Some of the social customs are somewhat matriarchal. There is no poverty in New Crete (money has been abolished) and little dissatisfaction. War is only known in the form of controlled local one-day conflicts between neighbouring villages, similar to the old game of village football or Shrovetide football. The poets or magicians of New Crete are an integral part of a religion centred on a sometimes capricious Goddess worshipped in three aspects: the maiden archer Nimuë, the goddess of motherhood and sexuality Mari, and the hag-goddess of wisdom Ana. (The names of the last two are similar to those of the Virgin Mary and her mother Saint Anne in Christianity.)
The only masculine elements of New Cretan religion are the rival twin demi-gods (the star-god of the first half of the year and the serpent-god of the second half of the year) who compete for the Goddess's favour, and the local village godlings, who are all far below the Goddess as Queen of Heaven. However, the failings of past fallen civilisations are remembered and personified as an anti-trinity of evil gods (the "three Rogues"): Dobeis, god of money and greed; Pill, god of theft and violence; and Machna, god of science and soulless machinery.

**DATA FOR ANALYSIS:**
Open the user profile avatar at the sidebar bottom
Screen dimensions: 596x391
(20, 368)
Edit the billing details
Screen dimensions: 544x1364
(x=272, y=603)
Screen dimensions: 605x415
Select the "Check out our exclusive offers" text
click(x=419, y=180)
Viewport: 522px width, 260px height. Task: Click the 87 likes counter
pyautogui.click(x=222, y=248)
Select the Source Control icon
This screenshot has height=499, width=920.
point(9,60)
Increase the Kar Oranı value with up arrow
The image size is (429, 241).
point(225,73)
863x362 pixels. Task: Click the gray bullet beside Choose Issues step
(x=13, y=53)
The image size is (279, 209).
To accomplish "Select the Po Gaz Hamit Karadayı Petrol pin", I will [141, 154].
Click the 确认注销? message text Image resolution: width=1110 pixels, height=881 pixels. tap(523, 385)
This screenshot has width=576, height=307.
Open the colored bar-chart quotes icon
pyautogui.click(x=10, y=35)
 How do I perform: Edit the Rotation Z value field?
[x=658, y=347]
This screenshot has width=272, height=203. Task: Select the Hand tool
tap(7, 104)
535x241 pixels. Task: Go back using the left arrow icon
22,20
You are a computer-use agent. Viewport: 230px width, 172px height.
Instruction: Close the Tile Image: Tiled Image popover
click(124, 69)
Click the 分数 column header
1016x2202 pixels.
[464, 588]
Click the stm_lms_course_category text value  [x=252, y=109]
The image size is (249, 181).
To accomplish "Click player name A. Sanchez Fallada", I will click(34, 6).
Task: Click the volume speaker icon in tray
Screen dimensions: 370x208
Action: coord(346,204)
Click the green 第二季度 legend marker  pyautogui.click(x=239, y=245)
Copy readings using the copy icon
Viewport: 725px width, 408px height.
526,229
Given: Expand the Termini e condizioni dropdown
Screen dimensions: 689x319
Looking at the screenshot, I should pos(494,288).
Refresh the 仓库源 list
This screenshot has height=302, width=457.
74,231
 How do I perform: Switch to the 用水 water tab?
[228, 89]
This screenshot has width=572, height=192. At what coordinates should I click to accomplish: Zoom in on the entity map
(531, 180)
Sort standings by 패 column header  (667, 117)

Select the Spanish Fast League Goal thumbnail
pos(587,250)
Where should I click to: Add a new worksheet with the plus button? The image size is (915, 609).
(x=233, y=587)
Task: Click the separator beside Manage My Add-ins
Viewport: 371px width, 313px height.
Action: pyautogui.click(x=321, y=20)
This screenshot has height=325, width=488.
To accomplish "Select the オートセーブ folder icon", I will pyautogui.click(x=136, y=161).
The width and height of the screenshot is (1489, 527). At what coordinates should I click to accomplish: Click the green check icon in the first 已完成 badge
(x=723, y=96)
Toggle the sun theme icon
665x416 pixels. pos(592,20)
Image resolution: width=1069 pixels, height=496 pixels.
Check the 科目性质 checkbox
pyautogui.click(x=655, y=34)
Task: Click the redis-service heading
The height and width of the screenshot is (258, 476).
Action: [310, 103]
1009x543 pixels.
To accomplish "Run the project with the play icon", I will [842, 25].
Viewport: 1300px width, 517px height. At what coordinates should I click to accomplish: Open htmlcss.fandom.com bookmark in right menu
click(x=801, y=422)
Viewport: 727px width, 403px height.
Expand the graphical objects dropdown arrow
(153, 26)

**THINGS TO DO:**
**A)** Say whether each statement agrees with the passage on New Crete, answering yes or no and quoting the deciding words: (i) New Crete has done away with money. (ii) The Goddess is worshipped in two aspects. (iii) Machna is the god of theft and violence.
**B)** Pick up the passage on New Crete after its last sentence and write the next part.

**RESPONSES TO THE TASKS:**
**A)** (i) Yes: "money has been abolished". (ii) No: "worshipped in three aspects". (iii) No: "Pill, god of theft and violence; and Machna, god of science and soulless machinery".

**B)**
The New Cretan language is derived from Catalan, modified by heavy English-language influence and apparent minor Slavic and Celtic influences. The writing down of words is considered to be too sacred an act to be profaned by ordinary every-day uses, and paper is banned in New Cretan society,[3] and only members of the scribal estate and the poet-magician estate are commonly literate. However, numerical tally-marks are allowed to be used for everyday purposes, and many people of other estates learn to read in later life, after they retire into elder status, and some of the ordinary taboos of New Cretan life are relaxed when in the presence of other elders.
Though Venn-Thomas has been moved in time, he is still in the same area of southern France where he lived before and after World War II, and he compares the conditions in his own time to those under the New Cretan civilisation (mostly to the disfavor of the 20th century, though some things seem "too good to be true").
In this apparently idyllic utopian setting, Venn-Thomas begins to realise that he has been chosen by the Goddess to inject disruption into a society that is becoming static and in danger of losing its vitality. A symptom of trouble is that over the course of the week described in the novel, the five poet-magicians of the "Magic House" of the village of Horned Lamb all die or lose their status as members of the poet-magician estate.
In the last section of the book, Venn-Thomas makes a trip to Dunrena, the town which is the capital of the local kingdom, to witness the twice-yearly ceremony of the changing of the king, carried out as a solemn religious-theatrical performance culminating in a ritual sacrifice similar to those described in The Golden Bough. At the end of the book, Venn-Thomas unleashes the whirlwind which will prepare the way for the transition to the next phase of history, and Sapphire (a young woman for whom he has had unsettled feelings) returns with him through time to be reborn as his daughter.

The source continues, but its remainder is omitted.